Text segment »
-*-*-
Some of the only existing actual Boone Trace path still visible in Levi Jackson State Park near London, Kentucky.


Yesterday my son Wesley and I joined a new friend to go on an amazing adventure, we went back in time. Please let me share an amazing story with you.


In 1750 a new nation was about to be born.  Settlers had established a life in what would come to be America.  The desire to move further west and explore and settle our new home was rising up.  There was one big obstacle, the mountain chain we know as the Appalachians.  These high rugged mountains preventing and easy path west, especially with horses and wagons.  In 1750 Dr. Thomas Walker found a gap in the mountains, and a way was now available for settlers to move west, but only a handful did for the next 25 years.  Why?  The fear of the wilderness.  The fear was well founded, the new world across those mountains was populated with indians, wildlife, and thick foreboding forests, and wild lands.  In 1775,  just one year before we could break free from England and become a young nation, Daniel Boone and 30 axmen marked a trail through the Cumberland Gap and then up through Kentucky to what would be established as Fort Boonesboro, more trails would follow, the Wilderness Road and Skaggs Trace, but it was that first little road, The Boone Trace that would, forever change history, and open the west to settlement.  Daniel Boone marked his trail along existing Bison paths (Bison are commonly called Buffalo, but there are actually no American Buffalo, only Bison), these trails usually followed a water source and much later as the nation expanded the early rail lines followed usually very close to the original trails of the early explorers.  We owe everything that has establish west of the Eastern Mountains to one explorer and the little road he marked, The Boone Trace! Just 17 years after Daniel Boone’s marking the Trace, Kentucky became a state, and over 200,000 people had come through the Gap and up the Trace to start the first settlements of the west, in Kentucky.
-*-*-
Records from a dataset:
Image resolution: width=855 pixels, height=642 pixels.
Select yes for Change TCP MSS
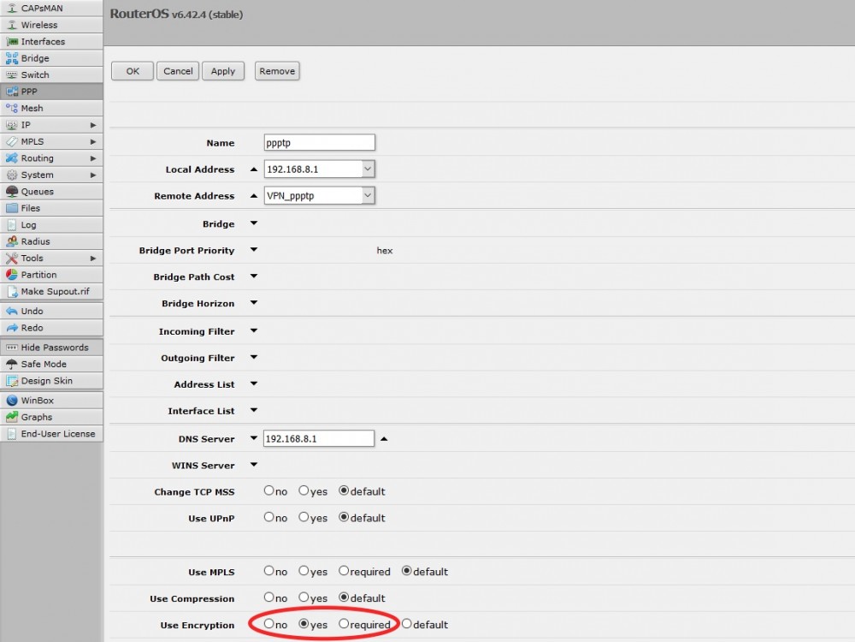tap(304, 491)
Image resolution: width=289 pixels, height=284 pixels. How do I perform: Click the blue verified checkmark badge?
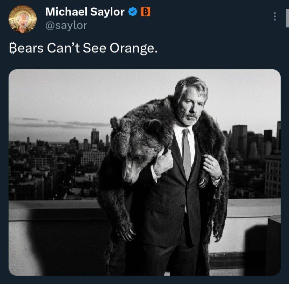pyautogui.click(x=133, y=12)
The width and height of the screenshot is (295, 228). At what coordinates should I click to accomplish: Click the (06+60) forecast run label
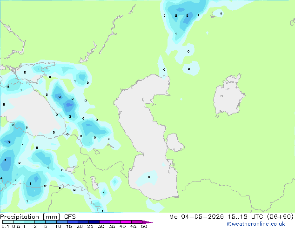pyautogui.click(x=280, y=217)
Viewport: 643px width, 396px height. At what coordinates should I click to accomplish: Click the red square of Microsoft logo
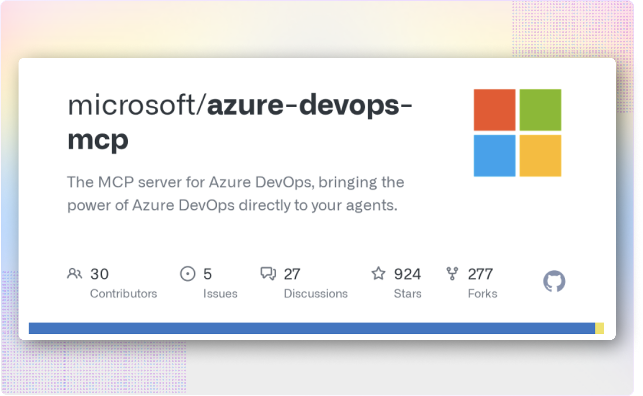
-*-*-
Goals »
1. In the Boone Trace text, how many axmen marked the trail with Daniel Boone in 1775?
2. Pick up the text about the Boone Trace after its last sentence and continue it.

Final answers »
1. Thirty axmen.

2.
Yesterday, Dr John Fox a noted Lexington Physician led Wes and I on a unforgettable journey over the original route of the Boone Trace. The trace is visible as it was in the 1770s in only a few spots, but the track is very well established do to the ground breaking research and mapping of man named  Neal Hammon.  Neal visited the county courthouses all along the route of the trace an used land maps, and other records to convert actual location to USGS maps (United States Geological Survey). He is considered one of the foremost authorities on the actual routes of the trace.  Even in the location where the actual path cannot be identified, a very close approximation of the trace can be made from other historical data.  A number of Kentuckians are leading the charge to place the Boone Trace back in it’s rightful place in history and locate as much of the trace as possible.  Dr. John Fox is one of the principle members of that group and his tireless effort to map and learn through research and personal interviews with people in all the area where the trace passed through, is establishing a new history record for the trace.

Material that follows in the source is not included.